◆ **ВЫБРАННЫЙ ТЕКСТ**
######
Пролог

Я расскажу вам историю земли, которой не существует. Восточной Европы больше нет. У нее нет жителей. Остались только выходцы из таких стран как Словакия, Латвия, Болгария, или городов: Сараево, Лодзь, Мариуполь. Иногда люди говорят, что они родом из регионов или природных зон: сосновых лесов Амазонии, пропитанных дождем холмов Марамуреша, голых скал Албанских Альп.

Но люди не идентифицируют себя как восточноевропейцы. Фраза «Восточная Европа» – удобное прикрытие для аутсайдера, эффектный прием, используемый для сокрытия множества стереотипов, среди которых – бедность, высокий уровень преступности, конфликты на этнической почве – по-настоящему разрушительны. Другие из них просто печальны. Однажды у моего друга, профессора польской и немецкой истории, студент вполне серьезно спросил, правда ли, что Восточная Европа была «мрачным болотом, в котором никто никогда не смеялся».

При таких суровых коннотациях неудивительно, что многие хотят избежать ассоциаций с Восточной Европой. Даже в мире развитых международных отношений регион сдает позиции. За последние тридцать лет этот ярлык сбросили несколько стран подряд. Еще до падения Берлинской стены Чехия, Словакия, Венгрия и Польша объявили себя частью Центральной Европы. Прибалтийские государства Литва, Латвия и Эстония выбрали другую альтернативу и теперь предпочитают считаться членами «северной» зоны. Страны по обе стороны Балкан от Черногории до Румынии отождествили себя с морскими сообществами, расположенными вокруг либо Адриатического, либо Черного моря.

С таким количеством дезертиров Восточная Европа в значительной степени превратилась в ничто. И все же не так давно ее существование было для всех очевидным. Мне достаточно лет, чтобы помнить времена, когда Восточная Европа была реальна и мгновенно узнаваема. В 1986 году сойти со взлетной полосы варшавского аэропорта имени Шопена означало шагнуть в мир, отличный от того, который я оставлял за спиной в пригороде Пенсильвании. Как и в остальных странах за железным занавесом, это был мир, живущий по собственным правилам. Да, в Варшаве в то время нельзя было найти ветчину, но люди стояли в очередях, чтобы купить новые переводы иностранной художественной литературы. Никто не голосовал, но политику обсуждали абсолютно все. Даже запах в воздухе был другим: зимой жгли бурый уголь, летом тянуло прохладой немытых площадок. Сегодня любой из этих ароматов мгновенно переносит меня в утраченные сказки моего детства.

В те дни коммунизм придавал Восточной Европе ощутимое присутствие на мировой арене, скреплял ее в единый организм. До эпохальных преобразований, вызванных революциями 1989–1991 годов, вся обширная территория континента от Эстонии на севере до Албании на юге, от Украины на востоке до Чехословакии на западе принадлежала империи Красной Звезды.

Вместе с тем корни этого единства уходят гораздо глубже. В Восточной Европе есть нечто особенное, что отличает ее от Западной Европы, с одной стороны, и от остальной Евразии – с другой. Этой существенной, определяющей характеристикой является разнообразие – языка, этнической принадлежности и, прежде всего, вероисповеданий.
######
◆ **ФРАГМЕНТ ДАННЫХ**
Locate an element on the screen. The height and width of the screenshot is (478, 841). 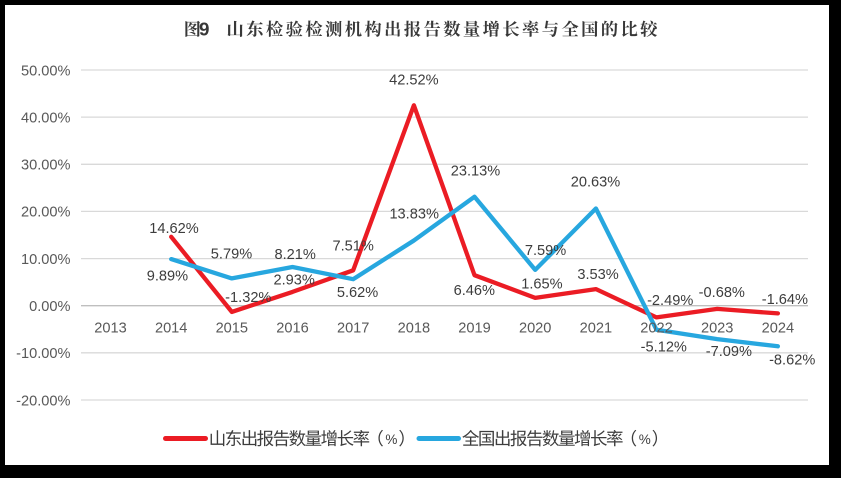
svg-text: -1.32% is located at coordinates (248, 298).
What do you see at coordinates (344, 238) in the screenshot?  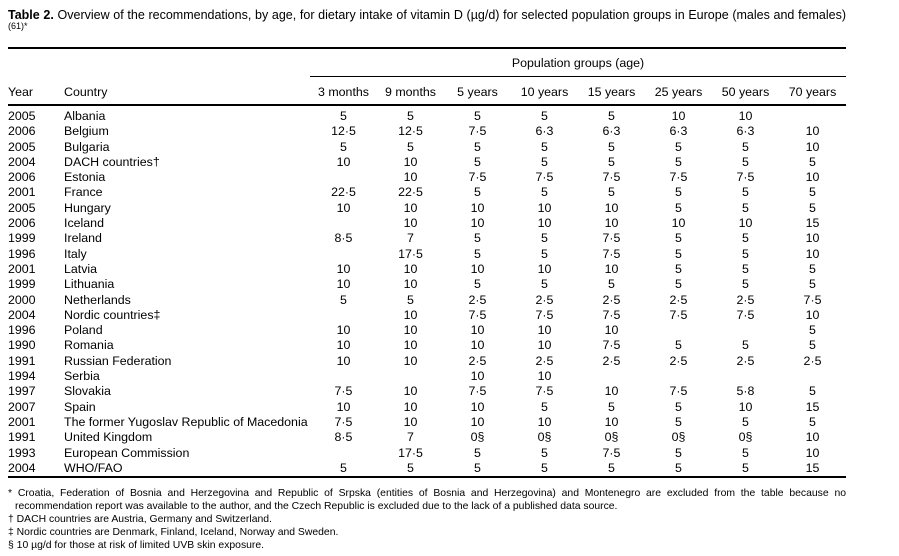 I see `value-cell: 8·5` at bounding box center [344, 238].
######
◆ **СПИСОК ЗАДАНИЙ**
1/ Перечислите все страны, которые, согласно тексту о Восточной Европе, еще до падения Берлинской стены объявили себя частью Центральной Европы.
2/ Продолжите текст о Восточной Европе после его последнего предложения.

◆ **СПИСОК ОТВЕТОВ**
1/ Частью Центральной Европы себя объявили Чехия, Словакия, Венгрия и Польша.

2/
Восточная Европа впервые стала выделяться среди стран остальной Европы именно как пограничная область между несколькими религиозными общинами. Язычество просуществовало здесь дольше, чем где-либо еще на континенте, и именно оно наложило глубокий отпечаток на фольклор и народные верования. Когда около 1000 года христианство все-таки появилось, сразу в двух разных формах – католической и восточно-православной школы – оно заложило фундамент для первой из многочисленных религиозных конфессий региона. Ислам появился несколькими столетиями позже, его распространили вторгшиеся на эту территорию турки-османы и татары. К 1492 году весь Балканский полуостров принадлежал Дар-аль-Исламу, да и до сих пор далеко на севере, вплоть до Вильнюса в Литве, можно найти разбросанные тут и там мечети.

В том же году, когда Фердинанд и Изабелла Испанские выслали из своего королевства евреев, осуществив последнее в длинной череде подобных изгнаний из христианских стран Запада, Османская империя пригласила их поселиться в своих крупнейших городах. К тому времени Восток выступал колыбелью европейского еврейства. По мере того как западноевропейские страны одна за другой гнали своих евреев, восточноевропейские королевства их привечали.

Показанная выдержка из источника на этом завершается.